Roasted peas from Cod Pal Germ 551, section 2

8 A dish of roasted peas

If you would make roasted peas, boil them and pass them though a cloth or a sieve. Break many eggs into that, as much as there is of peas, and boil (fry) them in butter. Stick them on a spit and roast them well and baste them well with egg and with herbs (? kraut) and do not oversalt it.

This recipe, too, has a close parallel in section one:

17 A dish of roasted peas

Take boiled peas and pass them through a sieve. And break as much egg into it as there are peas. And boil (fry) it in butter. Stick that on a spit and roast it well, and baste it with eggs and with kraut (probably aromatic herbs, in this context). Serve it, and do not oversalt it.

The recipe even shares the unusual use of kraut. the word usually refwers to leafy greens, but in this case likely means aromatic kitchen herbs. Roasted peas are a very common conceit in German medieval recipe collections, though this is an unusually rich dish of the type.

I owe thanks to my friend Libby Cripps for pointing me to the as yet untranslated fifteenth-century culinary recipe collection that is bound with similar works on fabric dyes and on medicine in the Heidelberg Cod Pal Germ 551. It looks, at first glance, unexceptional, but I will try to keep up a flow of recipes and see whether it has anything of particular interest to offer.

- _Problems to solve_:
1. In the roasted peas post, who pointed the writer to the untranslated fifteenth-century recipe collection?
2. Write out the roasted peas post from "8 A dish of" up to and including "kraut) and do not oversalt it.", word for word.

- _Entries provided_:
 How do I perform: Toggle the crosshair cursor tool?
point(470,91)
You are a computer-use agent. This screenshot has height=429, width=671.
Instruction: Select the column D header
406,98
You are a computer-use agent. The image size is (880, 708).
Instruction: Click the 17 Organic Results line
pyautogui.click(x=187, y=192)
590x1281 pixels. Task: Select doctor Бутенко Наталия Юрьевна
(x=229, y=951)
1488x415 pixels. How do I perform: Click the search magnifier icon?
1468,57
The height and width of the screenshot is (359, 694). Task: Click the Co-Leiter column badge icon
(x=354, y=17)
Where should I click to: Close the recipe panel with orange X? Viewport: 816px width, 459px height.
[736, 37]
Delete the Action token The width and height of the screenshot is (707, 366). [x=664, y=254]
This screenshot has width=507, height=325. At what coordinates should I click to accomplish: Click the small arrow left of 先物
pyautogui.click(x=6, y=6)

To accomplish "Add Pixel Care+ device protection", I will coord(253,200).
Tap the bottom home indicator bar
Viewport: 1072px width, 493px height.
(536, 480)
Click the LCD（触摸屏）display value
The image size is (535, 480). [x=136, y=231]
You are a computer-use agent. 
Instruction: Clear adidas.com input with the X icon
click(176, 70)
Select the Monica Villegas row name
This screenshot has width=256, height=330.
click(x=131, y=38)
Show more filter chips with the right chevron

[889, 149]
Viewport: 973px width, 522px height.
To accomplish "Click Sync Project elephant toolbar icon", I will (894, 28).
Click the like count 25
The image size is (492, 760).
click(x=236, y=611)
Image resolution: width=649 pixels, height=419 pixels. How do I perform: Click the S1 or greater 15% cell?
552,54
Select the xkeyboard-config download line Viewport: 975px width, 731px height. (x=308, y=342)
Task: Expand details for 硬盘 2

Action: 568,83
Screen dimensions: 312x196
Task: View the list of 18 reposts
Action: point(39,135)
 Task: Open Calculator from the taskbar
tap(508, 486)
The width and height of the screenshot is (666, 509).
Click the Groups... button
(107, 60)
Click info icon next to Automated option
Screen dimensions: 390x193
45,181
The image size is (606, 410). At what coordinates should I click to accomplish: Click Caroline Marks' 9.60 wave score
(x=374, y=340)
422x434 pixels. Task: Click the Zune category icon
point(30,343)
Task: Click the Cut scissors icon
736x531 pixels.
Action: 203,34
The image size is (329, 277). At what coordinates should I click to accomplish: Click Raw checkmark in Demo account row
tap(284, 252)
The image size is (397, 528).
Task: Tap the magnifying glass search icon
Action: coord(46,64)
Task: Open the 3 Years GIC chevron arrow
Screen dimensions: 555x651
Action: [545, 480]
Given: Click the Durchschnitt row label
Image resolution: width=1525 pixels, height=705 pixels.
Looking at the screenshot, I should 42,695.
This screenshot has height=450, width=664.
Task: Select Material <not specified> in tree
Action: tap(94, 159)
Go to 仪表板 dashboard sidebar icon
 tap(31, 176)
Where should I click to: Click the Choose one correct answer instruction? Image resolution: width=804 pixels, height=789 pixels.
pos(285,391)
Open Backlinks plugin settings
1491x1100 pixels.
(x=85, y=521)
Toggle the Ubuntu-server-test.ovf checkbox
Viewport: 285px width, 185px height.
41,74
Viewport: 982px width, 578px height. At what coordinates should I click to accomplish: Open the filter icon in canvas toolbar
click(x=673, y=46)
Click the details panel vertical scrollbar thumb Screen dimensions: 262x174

- _Answers for this exercise_:
1. Libby Cripps

2.
8 A dish of roasted peas

If you would make roasted peas, boil them and pass them though a cloth or a sieve. Break many eggs into that, as much as there is of peas, and boil (fry) them in butter. Stick them on a spit and roast them well and baste them well with egg and with herbs (? kraut) and do not oversalt it.